Carol’s journey isn’t unprecedented in the Marvel universe. There are echoes of her story in both 2017’s Thor: Ragnarok and 2018’s Black Panther, where its heroes both shed what’s expected of them in order to fulfil their potential. Thor (Chris Hemsworth) frees himself of the burden of his father Odin’s legacy and the crutch that was his hammer Mjölnir, embracing his duty as the leader of Asgard and his full set of powers as the God of Thunder – cue the film’s lightning-blazing, Led Zeppelin-accompanied pièce de résistance. Black Panther’s T’Challa (Chadwick Boseman), too, undergoes a personal transformation after he disputes the teachings of his ancestors, choosing instead to open Wakanda’s doors to the world.
At a time when all of us, young people especially, are constantly barraged with negative messages that seek to limit or drag us down – from the internet, media, or even those around us – perhaps it’s fitting for Marvel to reframe its idea of heroism in this way, where the journey is not a path of chosen destiny, but a search for personal freedom.
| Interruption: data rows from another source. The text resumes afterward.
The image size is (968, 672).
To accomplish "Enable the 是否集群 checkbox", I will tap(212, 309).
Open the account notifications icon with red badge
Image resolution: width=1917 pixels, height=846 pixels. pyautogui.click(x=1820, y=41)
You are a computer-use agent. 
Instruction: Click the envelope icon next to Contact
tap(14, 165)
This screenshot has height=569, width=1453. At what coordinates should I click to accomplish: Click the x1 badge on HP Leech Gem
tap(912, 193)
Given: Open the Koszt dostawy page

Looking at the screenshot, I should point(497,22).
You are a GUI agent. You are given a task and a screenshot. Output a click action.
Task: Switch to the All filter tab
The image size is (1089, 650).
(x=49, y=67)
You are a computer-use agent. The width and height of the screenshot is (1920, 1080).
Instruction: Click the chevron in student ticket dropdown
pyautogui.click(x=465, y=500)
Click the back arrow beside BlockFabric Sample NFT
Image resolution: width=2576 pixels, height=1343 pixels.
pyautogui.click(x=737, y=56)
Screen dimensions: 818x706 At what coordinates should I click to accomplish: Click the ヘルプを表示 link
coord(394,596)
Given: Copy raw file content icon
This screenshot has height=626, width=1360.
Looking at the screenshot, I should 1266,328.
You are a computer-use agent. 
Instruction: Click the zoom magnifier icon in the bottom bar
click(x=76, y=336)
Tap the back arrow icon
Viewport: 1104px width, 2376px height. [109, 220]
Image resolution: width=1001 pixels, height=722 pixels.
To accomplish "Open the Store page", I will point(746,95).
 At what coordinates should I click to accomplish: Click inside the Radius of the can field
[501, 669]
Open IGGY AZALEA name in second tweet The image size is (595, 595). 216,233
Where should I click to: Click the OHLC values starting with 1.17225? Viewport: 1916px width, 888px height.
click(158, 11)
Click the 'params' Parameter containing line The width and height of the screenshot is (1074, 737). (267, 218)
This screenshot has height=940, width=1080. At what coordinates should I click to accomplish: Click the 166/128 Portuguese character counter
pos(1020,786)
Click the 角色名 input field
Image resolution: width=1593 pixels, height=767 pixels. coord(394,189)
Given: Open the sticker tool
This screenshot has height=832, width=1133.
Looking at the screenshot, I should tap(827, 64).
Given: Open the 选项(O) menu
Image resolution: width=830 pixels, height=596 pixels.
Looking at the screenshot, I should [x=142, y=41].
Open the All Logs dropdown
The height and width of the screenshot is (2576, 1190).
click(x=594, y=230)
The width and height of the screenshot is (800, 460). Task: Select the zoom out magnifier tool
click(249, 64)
It’s the courage to accept what can’t be changed or is out of our control, but to instead find the power that lies within our own selves. Captain Marvel views this from a distinctively feminine perspective. Carol knows there are those who will never accept her for who she is – whether they be online trolls or Kree military officers – but, as she learns, those aren’t the kind of people she should let herself be defined by.